I saggi di Israele, come il Siracide, sanno bene che ogni esperienza della vita ha un senso, in quanto esperienza di un mondo che non esisterebbe se Dio non lo avesse creato: ogni esperienza di vita diviene esperienza di Dio e ogni vera esperienza di Dio diviene esperienza di vita.
Gli esseri umani, in primis il popolo di Israele, non ascoltano la parola della sapienza che viene dal creatore della vita. E allora Dio fa un passo ulteriore e definitivo: il Verbo che era fin dal in principio, «si fece carne e venne ad abitare in mezzo a noi» (Gv 1,14).
Il Verbo, che era presso Dio e che era Dio, ha preso la nostra stessa carne, è entrato a far parte della nostra storia. Una storia fatta anche di tenebre, di dubbio, di dolore e pure di cattiveria.

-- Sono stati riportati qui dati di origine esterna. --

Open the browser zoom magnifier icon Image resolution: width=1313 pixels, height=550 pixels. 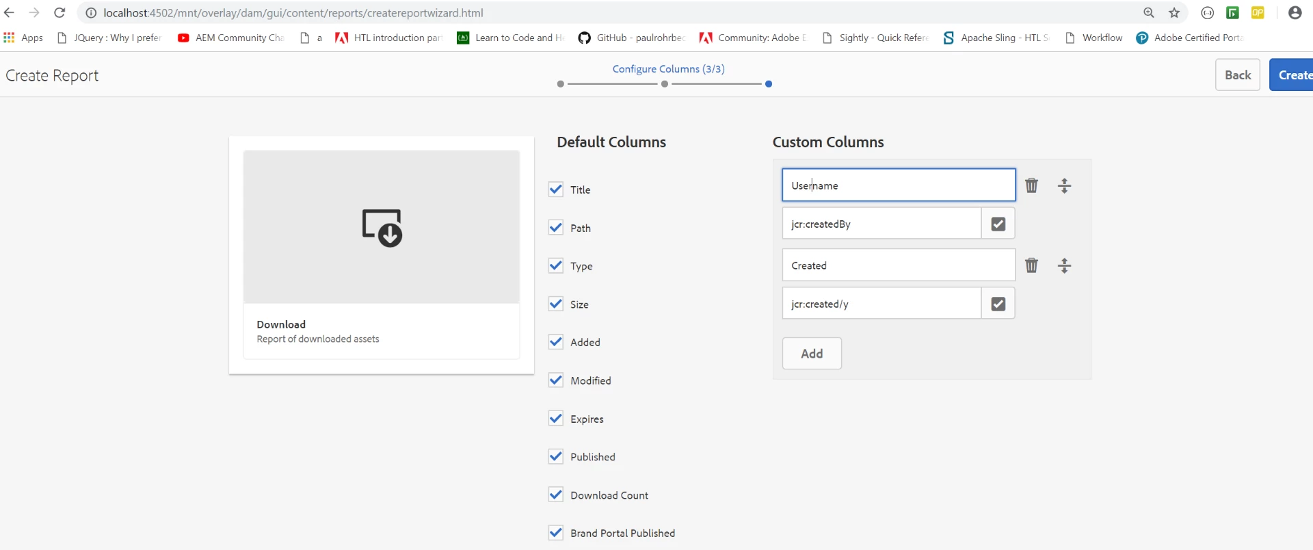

Ma Dio, nel Verbo fatto carne, ci raggiunge dove siamo per dialogare con noi, per rischiarare ogni tenebra, per far emergere quello che di buono e di bello c’è nella nostra vita.
La luce del Verbo fatto carne illumina il buio dentro di noi, attraversa l’oscurità del nostro tempo e ci permette di purificare ogni errata idea di Dio che l’essere umano si è costruita nel tempo.
Se diciamo di credere in Dio non possiamo eludere la domanda che accompagna questa affermazione: in quale Dio credo? Nel dio che ci siamo costruiti in base alla nostra immaginazione? Nel dio che coincide con i nostri bisogni e le nostre aspettative?
La conclusione del Prologo ci aiuta a mettere a fuoco aspetti essenziali della nostra fede e della nostra relazione con Dio, che è Padre: «Dio, nessuno lo ha mai visto: il Figlio unigenito, che è Dio ed è nel seno del Padre, è lui che ce lo ha rivelato» (Gv 1,18).
Solo Gesù, il Figlio, ci può rivelare il volto autentico del Padre. Solo lui è la luce che le tenebre non possono vincere, una luce che rischiara anche le pieghe segrete della nostra vita.
Avvicinandoci a Gesù, Parola fatta carne, il nostro volto viene illuminato e siamo svelati anzitutto a noi stessi. Ma quella luce ci fa anche intravedere lo sguardo misericordioso di Dio su di noi.
Con l’incarnazione del Verbo nel mondo non risuona più solo la Parola: è presente Colui che parla. La Parola è una persona: ha il volto di Gesù di Nazaret, che rivela il volto del Padre.
Accogliere e annunciare il Vangelo, pertanto, significa primariamente riscoprire il volto di Cristo, ritornare a lui con tutto il cuore, con tutta la mente e con tutte le forze.
È Cristo la nostra via, la nostra sapienza, la nostra luce. Accoglierlo ci fa vivere la gioia di essere figli di Dio e ci fa partecipare attivamente alla sua opera di salvezza, facendo della nostra vita una dimora stabile della sua presenza e una benedizione per il mondo.